Remove the word Europe and replace it with America, and Camus might have been writing about George W. Bush. It takes little or no imagination to see Bush calling himself the “Supreme Guard.” He has spoken parallel lines a thousand times. Our grand “Decider” has decided for all of us that our Constitution simply doesn't work in a “post 9-11 world,” that we need secret prisons in foreign lands where we can freely torture anyone the Decider decides needs torturing, that we can wage war upon an innocent nation in the name of freedom and democracy, and that we do not need the 1st, 4th, or 14th amendments to protect us from his supreme guardianship. But this particular fascist can't even get the trains to run on time. He pursues his war despite all reasonable counsel to the contrary and in the face of unified opposition by the very American people he was (perhaps) elected to serve. Even the Republican Party has come to oppose his ambitions.
All war is extortion. And this particular war will extort its cost not only from us, but from our children, both morally and financially. What is far, far worse is the abridgement of our Constitutional rights and the collapse of congressional responsibility. The present administration has advanced the causes of freedom and democracy nowhere—neither at home nor abroad. It has operated exactly to the contrary of those noble ideals and principles set down by the authors of our Constitution. And our elected representatives, ever in the service of their own seats of power, have conceded again and again.

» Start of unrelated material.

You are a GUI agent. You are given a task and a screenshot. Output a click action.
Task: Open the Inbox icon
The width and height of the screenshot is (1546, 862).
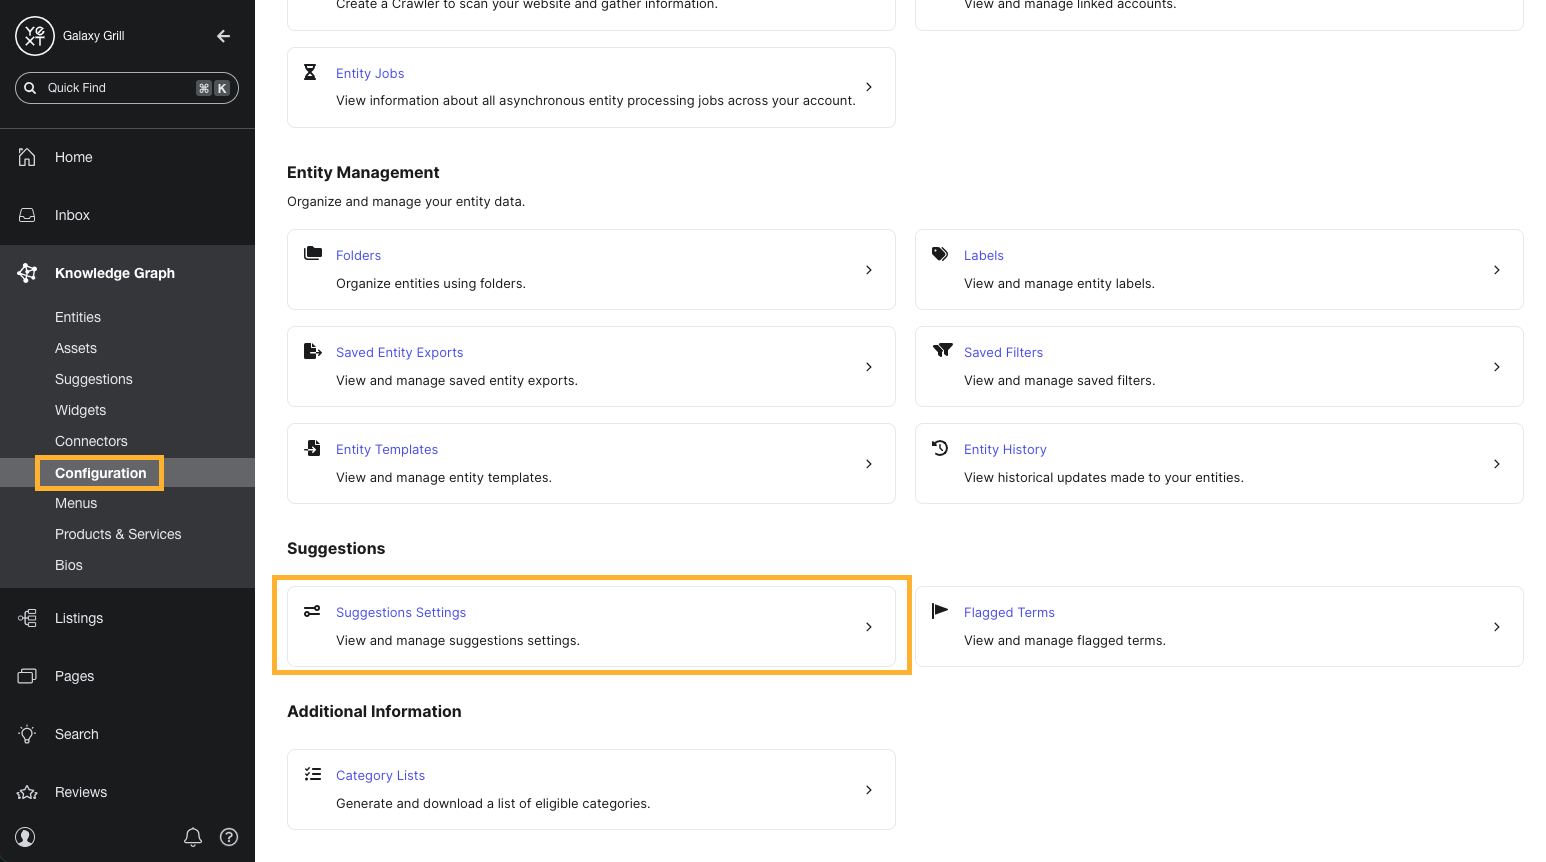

The Halliburton Corporation, the oil magnates, the arms manufacturers, multinational media conglomerates —in short, those who provide the money and legitimize the lies of Bush and company—profit handsomely from the death of innocents. The same companies that profit from the destruction of countries profit again from rebuilding them. American oil companies have enjoyed several years of record-breaking profits. This too is a form of extortion. And nearly every politician running for office feels the need to tap into the rich veins of corporate extortionists in order to be elected. Corporate money and corporate ethics, not ideals of liberty and democracy, define our electoral politics.
And what of poetry in the face of such circumstances? Camus reminds us that if art “adapts itself to what the majority of our society wants, art will be a meaningless recreation. If it blindly rejects that society, if the artist makes up his (sic) mind to take refuge in his dream, art will express nothing but a negation. In this way we shall have the production of entertainers or of formal grammarians, and in both cases this leads to an art cut off from living reality.”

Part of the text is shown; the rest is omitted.